Since only the total is wanted, give the number of lines in the listing below that hold the string "Image" and add nothing.

________________________________________

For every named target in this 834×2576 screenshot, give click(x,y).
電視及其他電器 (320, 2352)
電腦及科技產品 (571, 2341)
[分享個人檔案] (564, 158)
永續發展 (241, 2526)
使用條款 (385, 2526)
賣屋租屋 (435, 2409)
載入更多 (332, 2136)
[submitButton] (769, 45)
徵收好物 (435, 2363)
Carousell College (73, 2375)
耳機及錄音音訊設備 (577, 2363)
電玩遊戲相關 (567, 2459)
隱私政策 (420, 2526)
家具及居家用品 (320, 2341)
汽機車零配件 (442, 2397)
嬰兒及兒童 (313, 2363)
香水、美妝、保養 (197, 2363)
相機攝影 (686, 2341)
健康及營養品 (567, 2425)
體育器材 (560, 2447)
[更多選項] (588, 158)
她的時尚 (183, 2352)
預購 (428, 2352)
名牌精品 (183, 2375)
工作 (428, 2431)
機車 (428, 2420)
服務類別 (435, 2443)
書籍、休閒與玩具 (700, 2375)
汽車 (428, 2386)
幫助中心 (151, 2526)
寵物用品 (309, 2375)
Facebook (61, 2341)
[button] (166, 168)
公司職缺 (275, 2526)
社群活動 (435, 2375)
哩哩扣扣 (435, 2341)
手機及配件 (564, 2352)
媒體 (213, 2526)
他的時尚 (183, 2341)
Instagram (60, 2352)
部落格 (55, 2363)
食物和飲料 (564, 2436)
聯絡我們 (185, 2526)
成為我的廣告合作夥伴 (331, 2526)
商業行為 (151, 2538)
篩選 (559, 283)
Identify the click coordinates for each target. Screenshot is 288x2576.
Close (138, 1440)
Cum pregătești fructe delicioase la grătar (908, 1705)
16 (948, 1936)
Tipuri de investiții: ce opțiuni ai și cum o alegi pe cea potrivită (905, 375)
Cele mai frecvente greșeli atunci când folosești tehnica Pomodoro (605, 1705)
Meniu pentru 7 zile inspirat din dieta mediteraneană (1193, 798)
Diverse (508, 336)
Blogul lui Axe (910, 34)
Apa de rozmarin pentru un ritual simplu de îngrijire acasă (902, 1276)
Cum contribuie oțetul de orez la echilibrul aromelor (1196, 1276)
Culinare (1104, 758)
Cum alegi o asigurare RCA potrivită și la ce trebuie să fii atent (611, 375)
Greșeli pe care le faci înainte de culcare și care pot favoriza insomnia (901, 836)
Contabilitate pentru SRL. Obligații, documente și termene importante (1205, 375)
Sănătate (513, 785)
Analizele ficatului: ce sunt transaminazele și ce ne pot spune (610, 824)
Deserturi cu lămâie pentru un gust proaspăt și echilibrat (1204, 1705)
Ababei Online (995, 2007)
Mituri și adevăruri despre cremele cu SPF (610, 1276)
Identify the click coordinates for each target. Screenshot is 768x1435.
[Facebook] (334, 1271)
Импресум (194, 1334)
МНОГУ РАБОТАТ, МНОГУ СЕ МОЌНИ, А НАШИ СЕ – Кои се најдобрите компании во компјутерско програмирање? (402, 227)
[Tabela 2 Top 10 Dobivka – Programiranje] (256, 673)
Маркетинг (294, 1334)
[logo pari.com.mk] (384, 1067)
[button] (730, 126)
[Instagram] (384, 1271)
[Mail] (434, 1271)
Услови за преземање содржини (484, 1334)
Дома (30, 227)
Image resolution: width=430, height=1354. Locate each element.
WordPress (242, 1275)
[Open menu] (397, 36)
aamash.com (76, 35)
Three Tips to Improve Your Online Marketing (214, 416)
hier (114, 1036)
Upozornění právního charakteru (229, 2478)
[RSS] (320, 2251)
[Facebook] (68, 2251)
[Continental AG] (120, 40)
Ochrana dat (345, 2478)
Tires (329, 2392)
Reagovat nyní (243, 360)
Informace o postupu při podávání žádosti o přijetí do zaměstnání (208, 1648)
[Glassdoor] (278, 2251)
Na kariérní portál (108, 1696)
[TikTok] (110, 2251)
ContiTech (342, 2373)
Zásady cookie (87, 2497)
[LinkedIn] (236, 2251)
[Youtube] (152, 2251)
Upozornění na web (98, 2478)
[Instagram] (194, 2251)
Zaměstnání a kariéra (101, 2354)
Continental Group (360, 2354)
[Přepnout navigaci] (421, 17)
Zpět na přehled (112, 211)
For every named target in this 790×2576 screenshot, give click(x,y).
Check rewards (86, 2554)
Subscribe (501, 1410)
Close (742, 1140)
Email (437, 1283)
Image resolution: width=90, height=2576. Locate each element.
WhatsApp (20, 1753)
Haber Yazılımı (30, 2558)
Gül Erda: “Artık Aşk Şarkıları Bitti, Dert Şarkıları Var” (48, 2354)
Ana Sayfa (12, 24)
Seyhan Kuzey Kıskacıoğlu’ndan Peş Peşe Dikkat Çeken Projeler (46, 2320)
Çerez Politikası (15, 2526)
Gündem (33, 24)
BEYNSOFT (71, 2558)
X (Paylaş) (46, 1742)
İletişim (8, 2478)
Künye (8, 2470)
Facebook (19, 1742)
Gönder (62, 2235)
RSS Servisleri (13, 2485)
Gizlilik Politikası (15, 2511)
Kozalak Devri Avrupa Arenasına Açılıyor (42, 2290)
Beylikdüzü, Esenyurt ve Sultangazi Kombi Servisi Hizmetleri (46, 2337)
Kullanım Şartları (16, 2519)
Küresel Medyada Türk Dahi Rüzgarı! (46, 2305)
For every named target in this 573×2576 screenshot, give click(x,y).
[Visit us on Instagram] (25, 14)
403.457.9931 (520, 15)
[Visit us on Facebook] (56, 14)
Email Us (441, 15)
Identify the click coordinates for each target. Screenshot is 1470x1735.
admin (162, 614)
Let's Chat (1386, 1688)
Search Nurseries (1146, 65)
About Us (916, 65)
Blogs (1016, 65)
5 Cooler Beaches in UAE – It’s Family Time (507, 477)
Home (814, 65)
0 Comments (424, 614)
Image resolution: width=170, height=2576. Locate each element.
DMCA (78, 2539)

________________________________________

## Reply to the task
3